Quote from: tekla on December 20, 2012, 02:33:51 AM
'Catty' and 'supportive' are not two sides of the same coin. And while relationships might trend one way or the other (though I'm not sold on it) it's pretty easy to find (without looking too far), men who are very emotional, and women who are as emotionally distant and detached as the best of men every had to offer. And while men are not as picky about clothes perhaps they tend not to like or respect men who are crappy parents and are not wild about other guys who are way out of shape either. It's just that they don't talk it all over, or hash it out - they just exclude the ones they don't wish to have around.
Hmm ... I don't want to have a big fight about this, and of course it's true that any generalisation is always open to counter-examples, but I don't think you would find too many people who would dispute the following propositions, all of which I would qualify with the preface 'on the whole' and the caveat that plenty of people diverge from them - like me, for instance. But anyway ...
Women are more interested in and take more time, care, trouble and money over their own appearance than men.
Women are extremely aware of how other women look - it is a cliché, but true to say that women dress for other women. They will notice the details of one another's appearance in a way that most men can't begin to grasp (an instant, forensically detailed analysis of hair, clothes, accessories, shoes, weight, etc. And they will comment on it, often very flatteringly, sometimes very cuttingly - and will see it as an area of competition in a way that most men don't.
When two female friends, acquaintances or colleagues see one another, especially at a social event, they will almost always make a nice comment about the other's appearance - noticing and complimenting a new haircut, asking, 'I love your dress/shoes/whatever, where did you get it/them?', or just saying how slim they look. Straight men are much, much less likely to do this, (a) because they often don't notice what their friends look like from one day to the next, (b) because they don't really care and (c) because they don't want to sound gay. [Personal note: I once forgot my 'act like a man' mantra and told the guy I was buying a car from that his shirt matched his eyes ... the look of pure horror on his face has been etched on my memory ever since!!]

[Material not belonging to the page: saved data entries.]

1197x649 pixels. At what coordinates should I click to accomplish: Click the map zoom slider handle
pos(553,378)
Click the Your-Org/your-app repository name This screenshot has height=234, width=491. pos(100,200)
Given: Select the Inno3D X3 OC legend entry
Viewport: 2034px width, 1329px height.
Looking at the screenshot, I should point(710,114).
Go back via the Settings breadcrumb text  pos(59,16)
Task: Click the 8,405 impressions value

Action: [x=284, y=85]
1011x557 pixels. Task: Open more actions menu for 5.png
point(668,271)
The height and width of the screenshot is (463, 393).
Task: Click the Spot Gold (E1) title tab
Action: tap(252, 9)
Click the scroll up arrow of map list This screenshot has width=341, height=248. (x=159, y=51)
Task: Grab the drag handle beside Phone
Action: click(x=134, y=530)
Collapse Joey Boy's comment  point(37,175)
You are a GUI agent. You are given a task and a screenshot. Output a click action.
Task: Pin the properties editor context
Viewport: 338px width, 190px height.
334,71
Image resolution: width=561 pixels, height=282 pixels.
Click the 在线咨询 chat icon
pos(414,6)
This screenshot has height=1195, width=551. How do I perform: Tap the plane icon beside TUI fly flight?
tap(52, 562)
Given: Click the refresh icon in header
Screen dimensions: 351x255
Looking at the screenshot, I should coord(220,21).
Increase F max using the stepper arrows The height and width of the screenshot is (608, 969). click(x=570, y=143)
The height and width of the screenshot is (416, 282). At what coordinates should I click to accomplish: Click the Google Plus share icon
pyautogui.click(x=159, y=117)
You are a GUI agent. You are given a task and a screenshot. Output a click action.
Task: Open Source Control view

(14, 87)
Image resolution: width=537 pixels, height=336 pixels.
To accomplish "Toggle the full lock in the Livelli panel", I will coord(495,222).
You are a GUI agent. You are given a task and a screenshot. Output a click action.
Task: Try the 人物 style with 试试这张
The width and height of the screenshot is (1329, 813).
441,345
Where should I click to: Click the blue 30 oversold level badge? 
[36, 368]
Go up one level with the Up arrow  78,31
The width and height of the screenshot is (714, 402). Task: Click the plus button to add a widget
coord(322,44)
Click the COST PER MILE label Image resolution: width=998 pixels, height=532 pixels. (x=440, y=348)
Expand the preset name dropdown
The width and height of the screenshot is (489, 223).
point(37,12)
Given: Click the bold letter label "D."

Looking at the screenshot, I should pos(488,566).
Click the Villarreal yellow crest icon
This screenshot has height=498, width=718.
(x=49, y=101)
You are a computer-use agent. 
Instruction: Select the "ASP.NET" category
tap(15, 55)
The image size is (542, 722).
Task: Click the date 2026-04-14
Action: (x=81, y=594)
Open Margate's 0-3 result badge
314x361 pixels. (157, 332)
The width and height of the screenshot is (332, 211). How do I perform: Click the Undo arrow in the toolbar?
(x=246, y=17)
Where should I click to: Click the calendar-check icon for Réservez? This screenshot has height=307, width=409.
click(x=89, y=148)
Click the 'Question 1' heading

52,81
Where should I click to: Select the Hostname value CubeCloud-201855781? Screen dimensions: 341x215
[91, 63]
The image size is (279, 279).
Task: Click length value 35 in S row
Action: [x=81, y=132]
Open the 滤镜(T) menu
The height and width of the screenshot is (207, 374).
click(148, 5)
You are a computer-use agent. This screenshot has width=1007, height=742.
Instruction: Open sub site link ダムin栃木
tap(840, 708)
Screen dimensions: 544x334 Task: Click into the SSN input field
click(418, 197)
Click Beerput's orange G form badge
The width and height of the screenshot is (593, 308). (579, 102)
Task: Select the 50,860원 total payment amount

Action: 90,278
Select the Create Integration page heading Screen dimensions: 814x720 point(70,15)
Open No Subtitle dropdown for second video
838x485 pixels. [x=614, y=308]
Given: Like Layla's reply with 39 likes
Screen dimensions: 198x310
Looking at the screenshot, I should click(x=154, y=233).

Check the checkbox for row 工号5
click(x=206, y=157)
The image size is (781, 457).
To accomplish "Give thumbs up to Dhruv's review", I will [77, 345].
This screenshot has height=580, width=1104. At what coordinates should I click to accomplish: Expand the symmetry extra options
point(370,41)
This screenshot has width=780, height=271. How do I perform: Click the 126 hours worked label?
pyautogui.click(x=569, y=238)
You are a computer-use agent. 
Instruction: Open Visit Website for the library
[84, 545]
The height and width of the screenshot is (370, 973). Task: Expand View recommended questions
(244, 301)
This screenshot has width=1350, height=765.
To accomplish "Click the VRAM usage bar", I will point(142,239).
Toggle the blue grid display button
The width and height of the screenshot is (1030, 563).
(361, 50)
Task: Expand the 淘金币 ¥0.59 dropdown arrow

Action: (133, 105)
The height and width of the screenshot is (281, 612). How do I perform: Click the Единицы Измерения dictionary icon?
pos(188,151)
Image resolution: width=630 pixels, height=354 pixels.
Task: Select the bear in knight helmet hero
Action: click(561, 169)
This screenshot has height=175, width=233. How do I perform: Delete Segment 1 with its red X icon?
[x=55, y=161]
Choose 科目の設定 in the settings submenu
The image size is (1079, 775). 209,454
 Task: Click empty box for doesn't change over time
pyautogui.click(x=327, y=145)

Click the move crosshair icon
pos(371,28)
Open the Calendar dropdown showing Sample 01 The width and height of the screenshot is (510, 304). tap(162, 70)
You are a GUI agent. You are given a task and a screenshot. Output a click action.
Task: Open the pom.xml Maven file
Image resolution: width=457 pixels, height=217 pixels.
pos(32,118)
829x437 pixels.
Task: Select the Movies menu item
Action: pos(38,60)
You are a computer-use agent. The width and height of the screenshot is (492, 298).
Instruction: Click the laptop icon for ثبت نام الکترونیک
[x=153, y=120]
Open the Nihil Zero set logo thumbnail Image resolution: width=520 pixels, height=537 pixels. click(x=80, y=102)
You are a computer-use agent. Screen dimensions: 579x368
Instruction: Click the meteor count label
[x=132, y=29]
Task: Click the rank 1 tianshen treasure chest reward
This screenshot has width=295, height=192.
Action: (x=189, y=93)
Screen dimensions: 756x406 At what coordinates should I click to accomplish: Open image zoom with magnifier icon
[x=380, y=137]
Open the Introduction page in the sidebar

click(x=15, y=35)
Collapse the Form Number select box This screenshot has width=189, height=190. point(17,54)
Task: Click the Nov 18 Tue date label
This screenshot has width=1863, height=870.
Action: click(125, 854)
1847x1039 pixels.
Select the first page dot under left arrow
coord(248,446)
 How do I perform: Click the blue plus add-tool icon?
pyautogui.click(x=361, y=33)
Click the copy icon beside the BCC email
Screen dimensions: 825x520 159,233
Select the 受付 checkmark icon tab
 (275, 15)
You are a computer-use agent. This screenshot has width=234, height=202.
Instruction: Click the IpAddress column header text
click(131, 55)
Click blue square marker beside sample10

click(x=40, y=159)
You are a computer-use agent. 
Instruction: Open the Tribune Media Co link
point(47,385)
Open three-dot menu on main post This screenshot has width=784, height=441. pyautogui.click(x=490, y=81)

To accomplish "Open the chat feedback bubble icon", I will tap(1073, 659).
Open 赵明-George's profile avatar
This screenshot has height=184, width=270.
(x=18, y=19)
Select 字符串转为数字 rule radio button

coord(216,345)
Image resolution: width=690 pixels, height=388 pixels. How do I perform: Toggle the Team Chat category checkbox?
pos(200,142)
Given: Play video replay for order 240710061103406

Women exchange personal details when they meet, about themselves, their menfolk, their children, medical problems, the works. Men tend to assume that if the other guy seems OK and he's not volunteering information then he's fine, so there's no need to go into details. A basic scenario: guy comes back home after a drink with an old pal, let's call him Frank. His wife/girlfriend knows Frank and Frank's partner and kids. When her man gets home she asks him how they all are, expecting a proper answer. The guy shrugs his shoulders, 'Fine, I guess.' The women sighs at the absolute idiocy of men. The guy thinks, 'We had a good time. We drank some beers, saw the game. What's the problem?'
As it happens, men are perfectly capable of opening up about their emotions. I know, because that's what my conversations with my male friends are like. But as an old, old friend of mine, who knows about my dysphoria said (affectionately) when we were talking, 'Most of my friends aren't like you.'
Women's relationships, from their earliest girlhood are filled with very complex emotional and almost political undercurrents. The Byzantine intrigues that go on within girls' friendship groups - who's in, who's out: who isn't talking to whom; who's not been invited to whose sleepover, etc - have no real parallel in the much more straightforward interactions of boys. If you don't believe me, go talk to some women, particularly mothers who have daughters and sons and ask them how different the two are. Even in adulthood, women will 'drop' a friend in a much more active way than men will, just as they will rally round, support and reinforce their friends much more actively than men do.
As for the cattiness, women are just as competitive as men, albeit about different things. But they are powerfully socialised - not least by their mothers and female peers - to be nice, to affiliate with other girls/women and not to be overt in their ambitions. As a result, the very obvious fights and the ritualised sporting contests that are such a huge part of male lives are matched by much more subtle, underhand and, yes, bitchy interractions between women.
Plenty of people find these kinds of generalisations offensive on political grounds. Plenty of others think they're just obvious common sense. Either way, I would say that the sense that there are both biological (brain-chemistry, physiology, etc) and social/developmental differences in the way men and women think, behave and interact is becoming more, not less accepted within the scientific community.
And as a writer, I'd say it was the basis of a huge amount of the drama I see all around me and try to describe on the page.